History

Bangladesh
- Name: CGS Kutubdia
- Builder: Dockyard and Engineering Works Limited
- Acquired: 1 August 2018
- Commissioned: 15 November 2020
- Identification: Pennant number: P 103
- Status: Active

General characteristics
- Class & type: Kutubdia-class fast patrol boat
- Displacement: 235 tonnes
- Length: 43.4 m (142 ft)
- Beam: 6.4 m (21 ft)
- Draught: 1.9 m (6 ft 3 in)
- Propulsion: 2 × DEUTZ 2,240 kW (3,000 hp) diesel, 2 × shafts
- Speed: 25 knots (46 km/h; 29 mph)
- Range: 1,500 nmi (2,800 km; 1,700 mi)
- Complement: 33 personnel
- Armament: 2 × Oerlikon KBA 25 mm gun; 2 × 14.5 mm gun;

= CGS Kutubdia =

CGS Kutubdia is the lead vessel of the Kutubdia-class fast patrol boat of the Bangladesh Coast Guard and has been serving the Bangladesh Coast Guard since 2020.

==Career==
The ship was handed over to the Bangladesh Coast Guard on 1 August 2018. She was commissioned to the Bangladesh Coast Guard on 15 November 2020.

==Design==
The ship is 43.4 m long, 6.4 m wide and has a 1.9 m draught with a displacement of 235 tonnes.
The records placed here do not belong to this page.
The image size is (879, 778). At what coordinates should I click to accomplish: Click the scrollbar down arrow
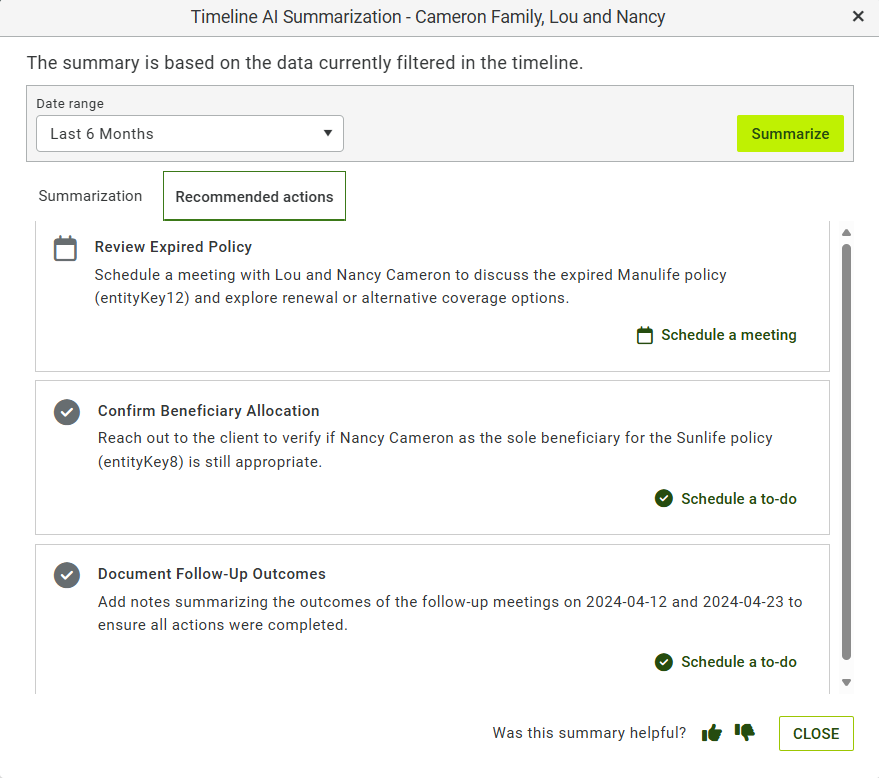pos(846,682)
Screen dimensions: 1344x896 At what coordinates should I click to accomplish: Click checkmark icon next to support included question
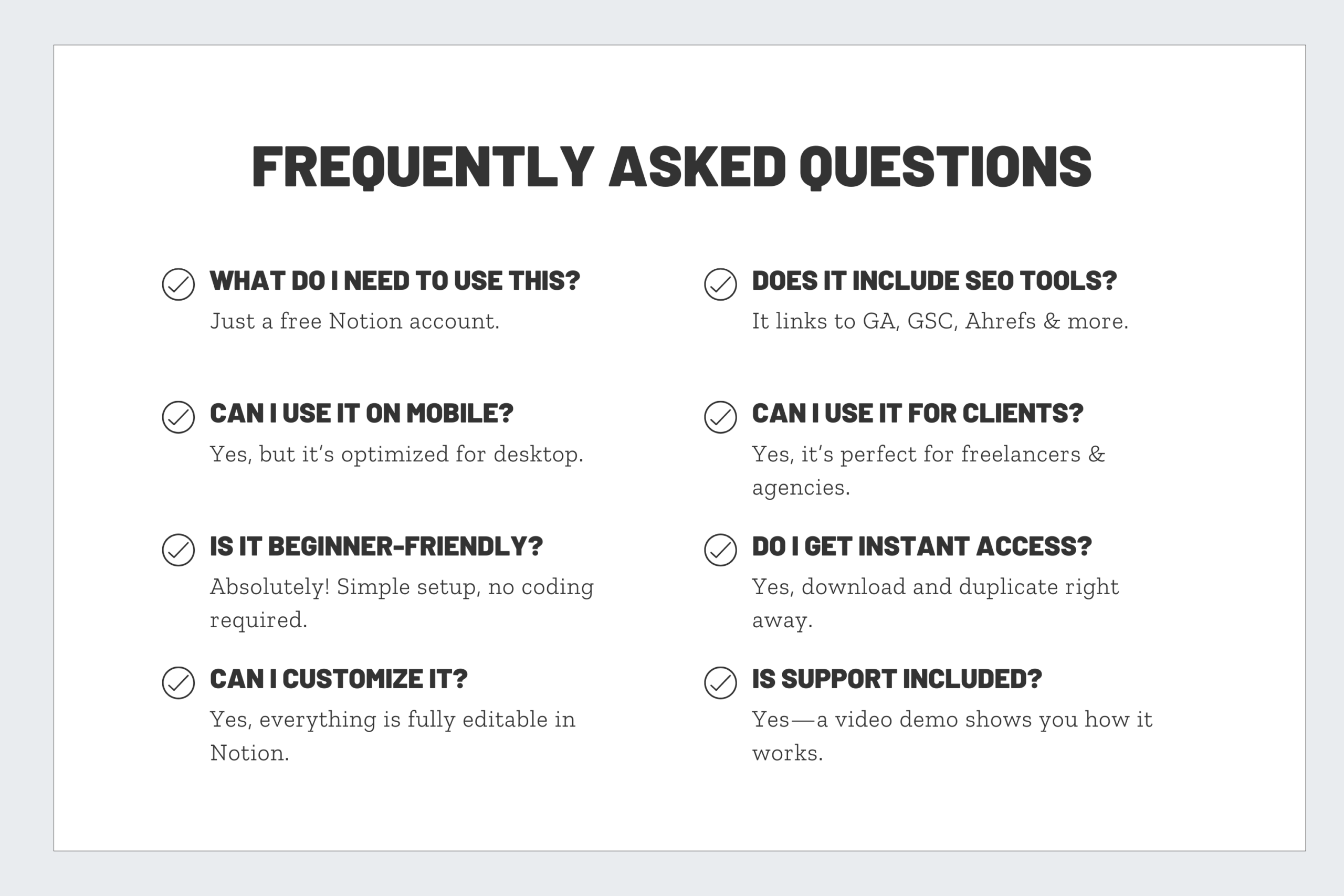(x=720, y=682)
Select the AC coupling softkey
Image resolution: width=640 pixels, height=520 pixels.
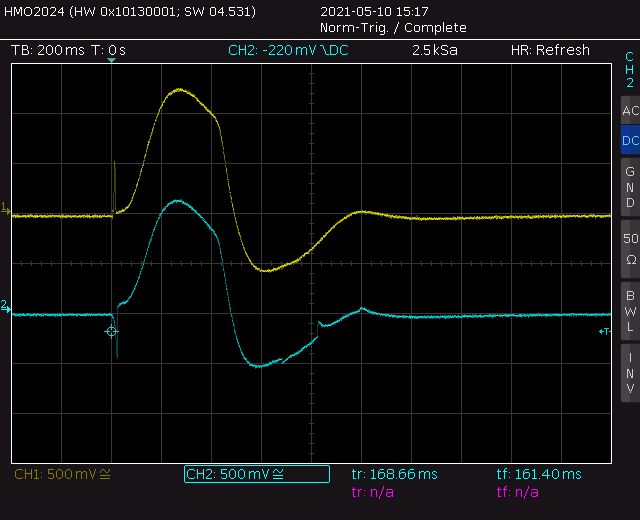[x=630, y=110]

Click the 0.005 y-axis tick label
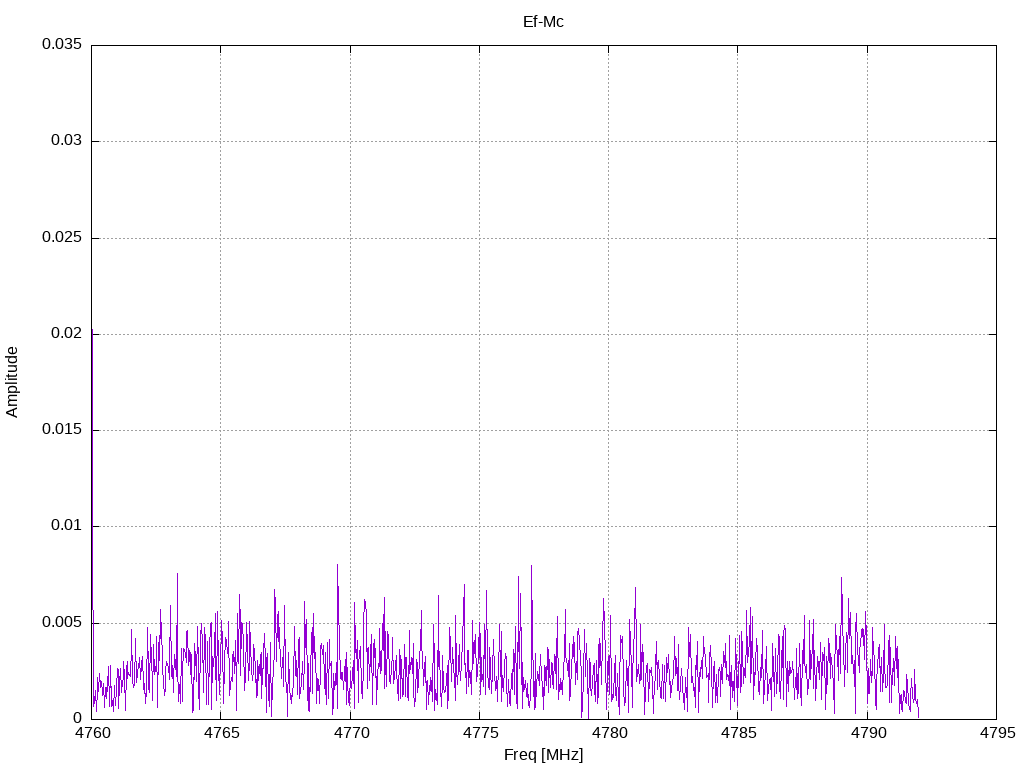tap(61, 623)
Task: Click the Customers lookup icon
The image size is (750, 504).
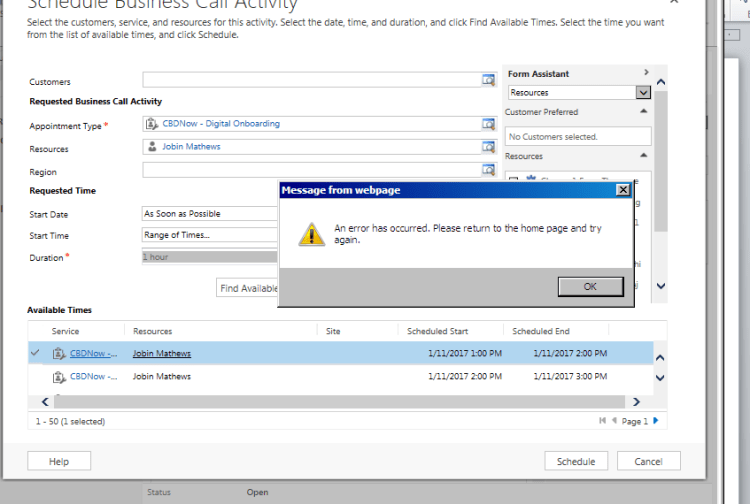Action: pyautogui.click(x=489, y=80)
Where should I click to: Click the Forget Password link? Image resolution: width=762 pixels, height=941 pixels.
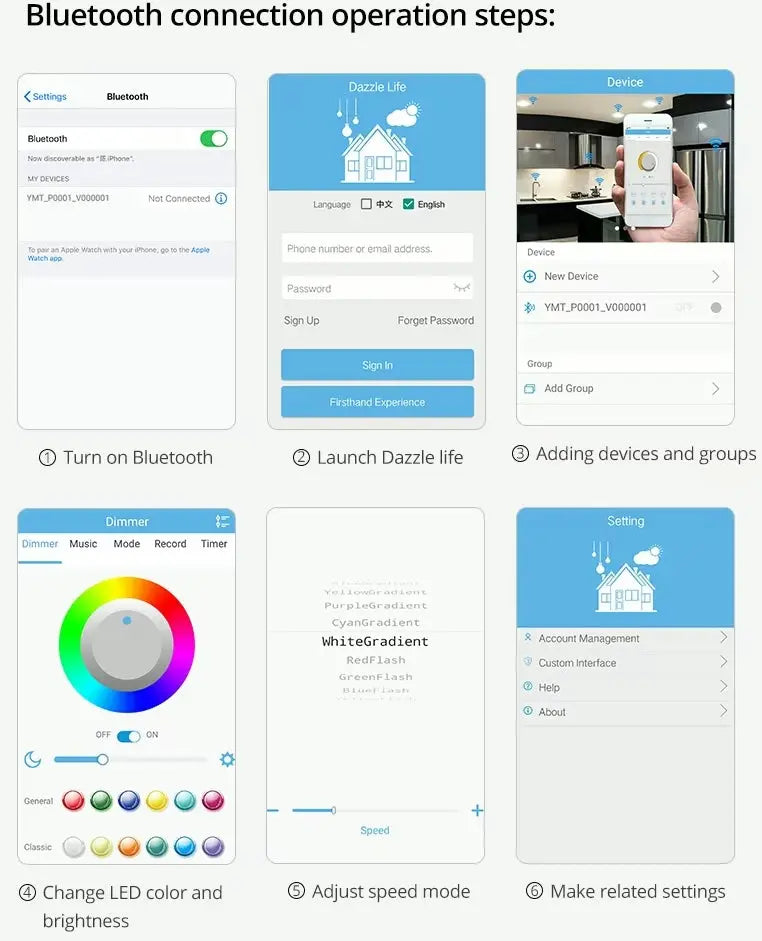tap(435, 320)
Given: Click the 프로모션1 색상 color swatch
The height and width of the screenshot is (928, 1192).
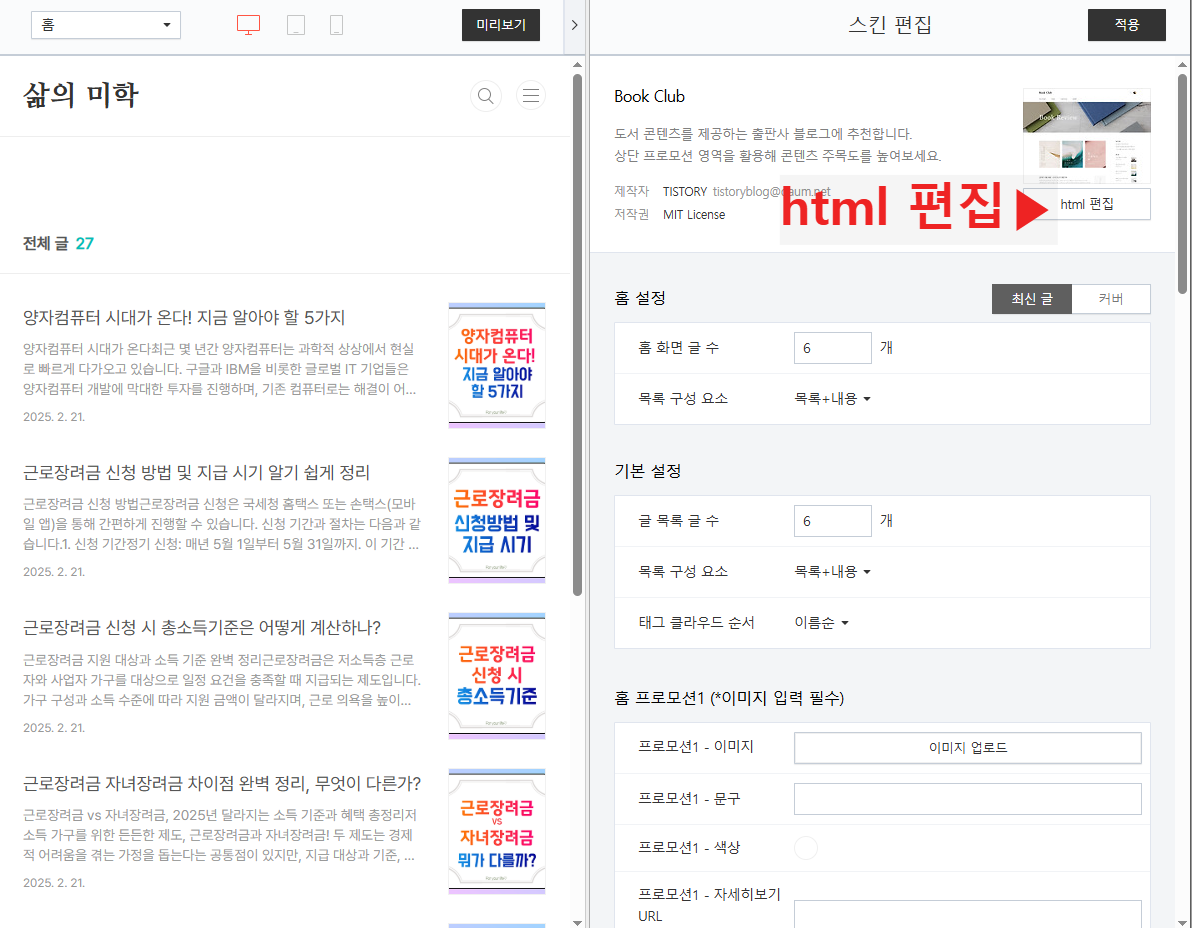Looking at the screenshot, I should 806,847.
The patrol craft is powered by two German DEUTZ diesel engines which can produce 2240 kW driving two shafts for a top speed of 25 kn. She has a complement of 33 and a maximum range of 1500 nmi. She can carry out operations in sea state four and can sustain up to sea state six.

==Armament==
The ship is armed with two Oerlikon KBA 25 mm guns and two 14.5 mm guns.